Вид с пирамид - страница 4

стр.

Каирский аэродром расположен примерно в тридцати километрах от города. Наша машина с урчанием пронеслась по великолепным асфальтированным улицам, по аллеям с двумя рядами пальм и хрупких старомодных фонарей, промчалась в аромате утра мимо благоустроенных кварталов с их курортным спокойствием, мимо вилл, школ, жилых домов и кварталов, где скрещивается Восток с Западом, где автобусы обгоняют верблюдов, восьмицилиндровые машины — осликов и тачки, груженные апельсинами, корзинами с цыплятами, — и вдруг мы очутились в европейской столице с высокими жилыми домами и магазинами, крикливой рекламой и взбалмошными шоферами. Местные водители лихо демонстрируют свою приверженность к цивилизации. Сумасшедшую скорость они искусно сочетают с гудками и скрежетом, доводя вас до полного изнеможения.

Когда мы вышли на террасу своего номера в отеле, под нами бурлящим потоком ревела шумная торговая улица. На безоблачном синем небе вырисовывались ажурные сети неонового освещения и леса реклам. Еще выше взметнулись антенны, а над ними парили стаи коршунов и грифов.



Ошеломляющая сила воздействия материи


В любой стране южнее Альп сквозняк в комнате — необходимейшая вещь, а мы, жители средней Европы, боимся его. Но ничего не попишешь: законы, привычки, обычаи и поверия нельзя возить из одной страны в другую. В Египте приходится распахивать окна и двери настежь и опускать на день жалюзи на солнечной стороне.

Мы сняли с себя все, что только можно, и вышли на-каирские улицы.

На плане Каира, который нам вручили в отеле, была весьма уместная надпись: «Космополитический Каир». Город, который нас сразу экспроприировал и национализировал, действительно обладает броскими чертами международности.

Террасовидные небоскребы с высокомерием нуворишей презрительно взирают на ютящуюся рядом с ними одноэтажную нищету. Но, по правде говоря, эти трущобы грязи и нищенские развалины тут только до. поры до времени. Это не означает, разумеется, что нищета и грязь будут тем самым полностью ликвидированы, а только то, что они будут убраны вот отсюда, с этого угла, и на их месте, как на дрожжах, через два-три месяца вырастет многоэтажный дом. Конечно, мы старательно щелкаем аппаратами направо и налево, стараясь запечатлеть лачуги, крытые гороховой соломой, и роскошные дворцы. Что было и что будет. Наша скептическая душа журналиста, полная иронии, не может уклониться от вопроса: для кого?

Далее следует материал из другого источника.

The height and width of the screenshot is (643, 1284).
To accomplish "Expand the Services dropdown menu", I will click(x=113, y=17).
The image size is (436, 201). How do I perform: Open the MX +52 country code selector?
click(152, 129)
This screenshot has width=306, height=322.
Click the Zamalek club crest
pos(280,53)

Отели «Семирамис» и «Шепард» с ресторанами и танцевальными залами на крыше расположены на набережной Нила, у моста Каср эль-Нил, или, как он теперь называется, Ат-Тахрир. На другой стороне набережной, у того же моста, находились английские казармы, которые затем с искренним воодушевлением сломали.

Сама река — независимая, широкая, медленная, самоуверенная, мутная, тысячелетняя. В 1954 году здесь начали строить набережную. Ее прокладывали через районы, застроенные жалкими лачугами, через кварталы нищеты и человеческого несчастья. Теперь набережная уже построена. Но никто не сказал мне, что стало с теми, по чьей кровле прошелся каток цивилизации.

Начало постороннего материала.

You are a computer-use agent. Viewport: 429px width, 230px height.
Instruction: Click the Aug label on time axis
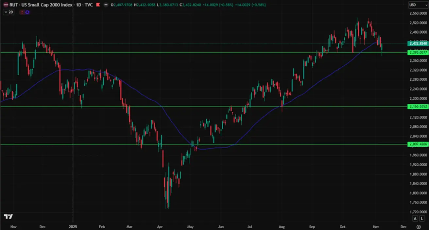(282, 226)
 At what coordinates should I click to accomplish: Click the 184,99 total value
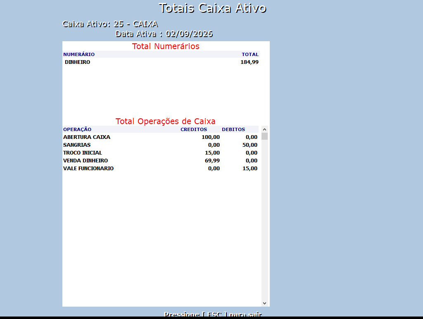[x=250, y=62]
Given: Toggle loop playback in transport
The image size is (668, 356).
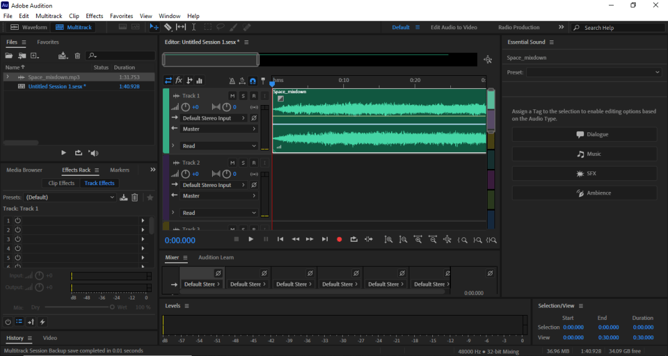Looking at the screenshot, I should 354,239.
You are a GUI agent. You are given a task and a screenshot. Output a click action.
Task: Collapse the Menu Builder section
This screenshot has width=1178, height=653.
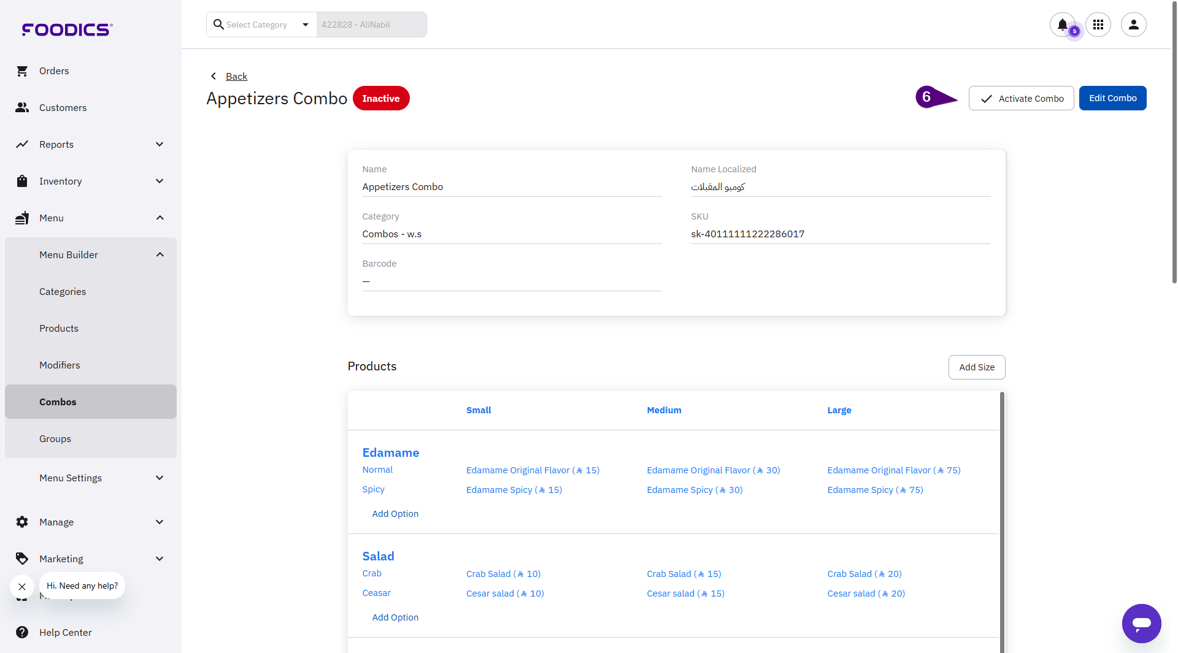tap(160, 255)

Быстрая езда утомляет сменой впечатлений. Как только поток машин останавливается, несовершеннолетние уличные продавцы предлагают водителям па счастье веночки из цветов жасмина. Город живет, возможно, не по средствам, но жизнь идет полным ходом. У города учащенный пульс и наверняка повышенное кровяное давление. Тут ты буквально ощущаешь, как во все кровеносные сосуды страны вливаются молодые египетские животворные соки. В этом ощущении есть что-то от театрального пафоса. На главной площади с наступлением вечера начинают безумствовать светящиеся рекламы. И ритмические каскады фонтана на площади Ат-Тахрир падают «в унисон» со сверкающим спешащим вечером.

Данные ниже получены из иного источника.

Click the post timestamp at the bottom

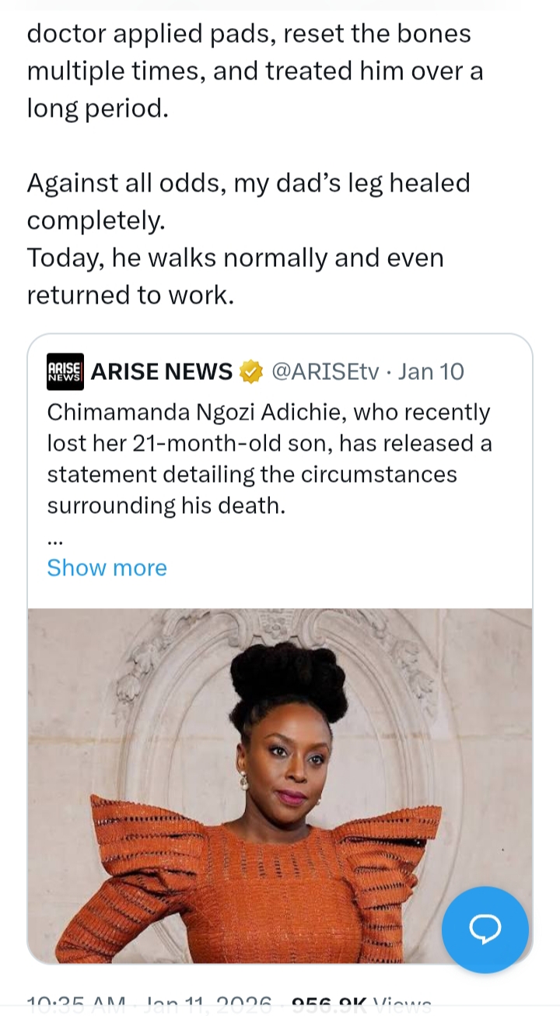[x=149, y=1006]
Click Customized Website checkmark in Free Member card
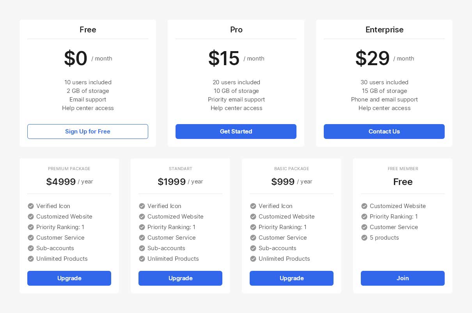Viewport: 472px width, 313px height. [x=364, y=206]
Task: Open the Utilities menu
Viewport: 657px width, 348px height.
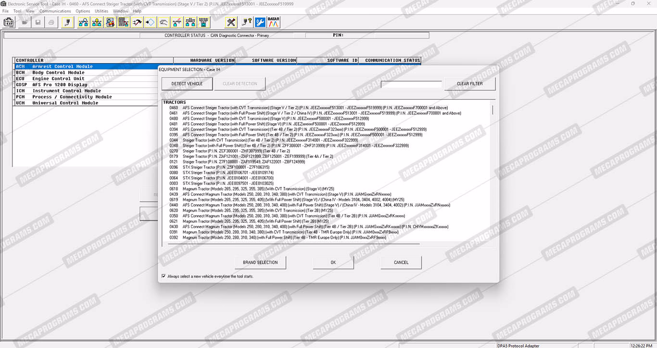Action: (x=101, y=11)
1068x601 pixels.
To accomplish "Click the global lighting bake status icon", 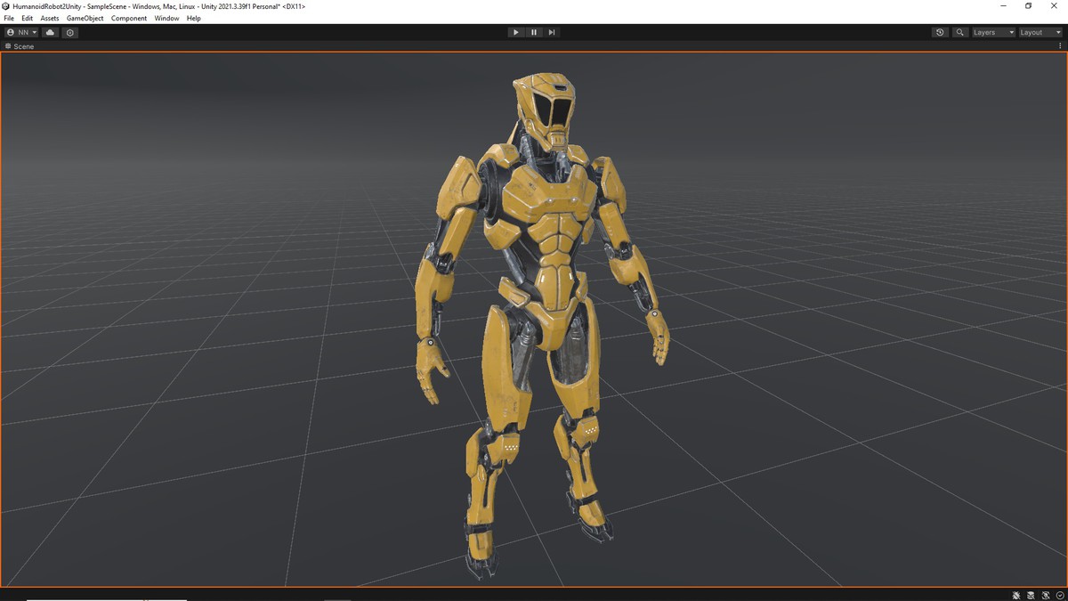I will coord(1031,595).
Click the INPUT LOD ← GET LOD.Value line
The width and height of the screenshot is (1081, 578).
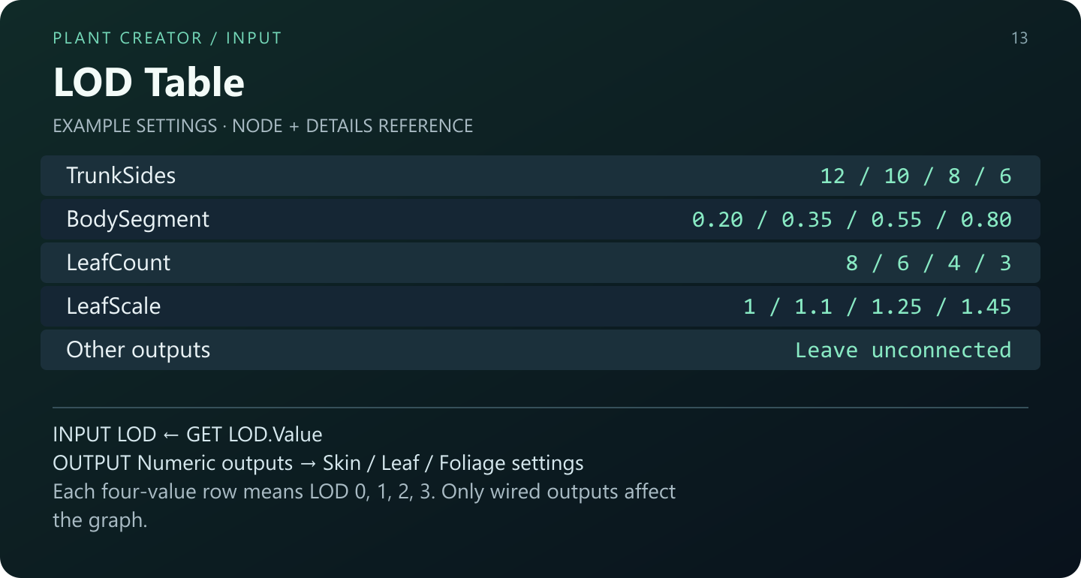point(188,435)
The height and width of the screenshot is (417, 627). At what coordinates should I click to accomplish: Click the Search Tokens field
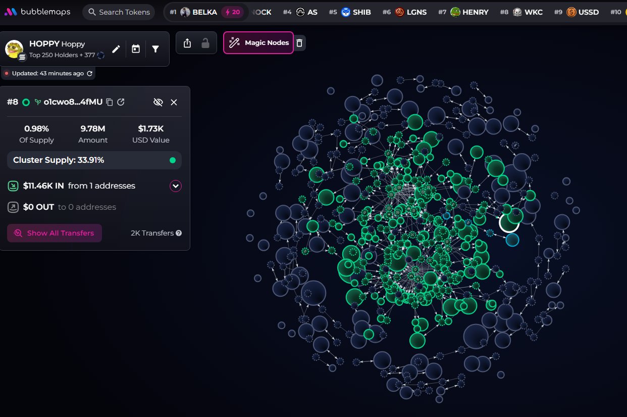pyautogui.click(x=119, y=12)
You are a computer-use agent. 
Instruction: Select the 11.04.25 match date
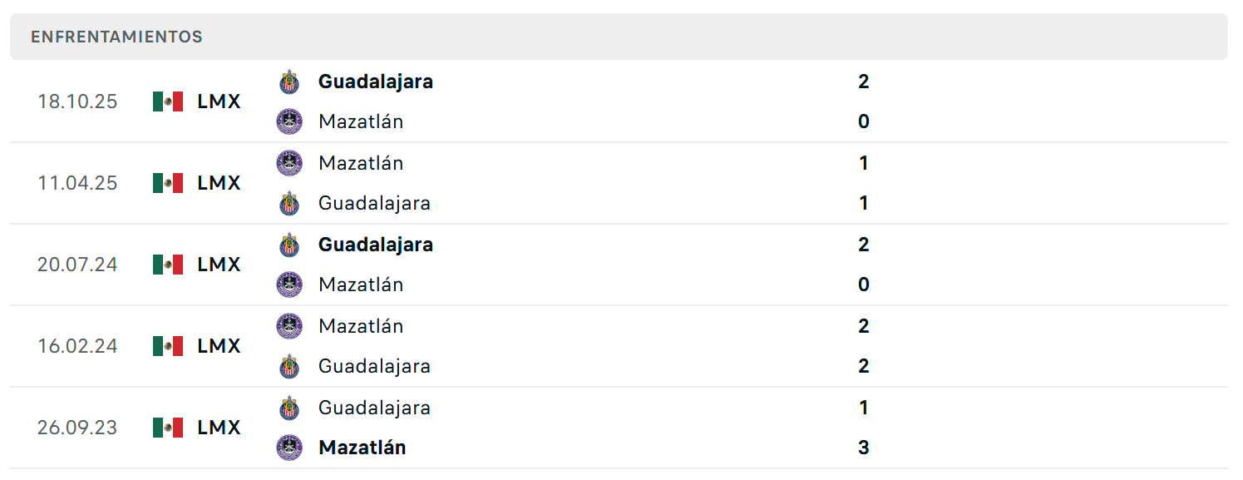(x=77, y=183)
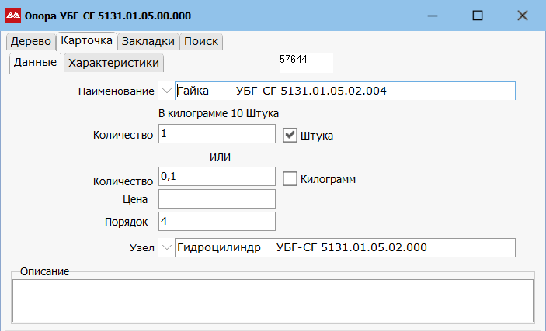This screenshot has width=546, height=331.
Task: Go to the Поиск tab
Action: (x=201, y=41)
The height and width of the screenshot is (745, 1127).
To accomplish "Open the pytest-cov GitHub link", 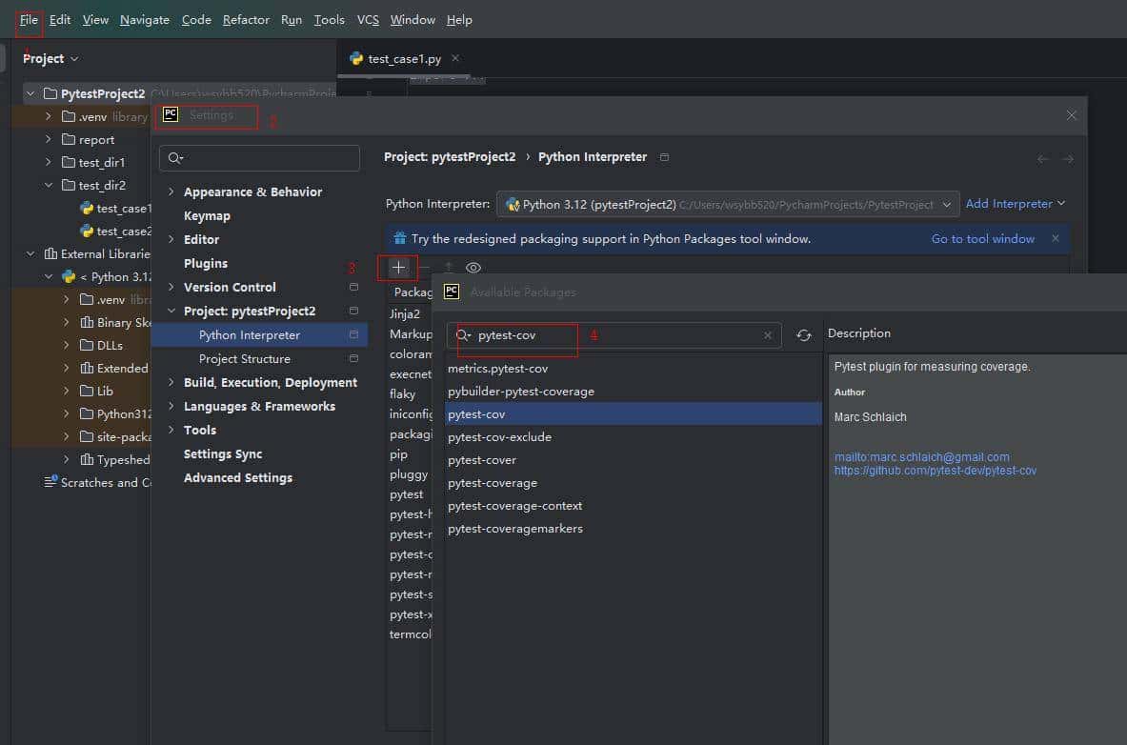I will coord(935,471).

Мы плавно выехали из города и направились в Гизэ. Лихорадочный пульс вечернего города, спавшего днем, создает впечатление непрерывного детективного фильма с восточным реквизитом, с расплывчатыми тенями и силуэтами и с фигурами, крадущимися среди залитых лунным светом колоннад. Чем дальше фары наших машин врезаются в ночную тьму, тем больше мы приближаемся к египетской национальной действительности, удаляясь от космополитического игорного дома цивилизации.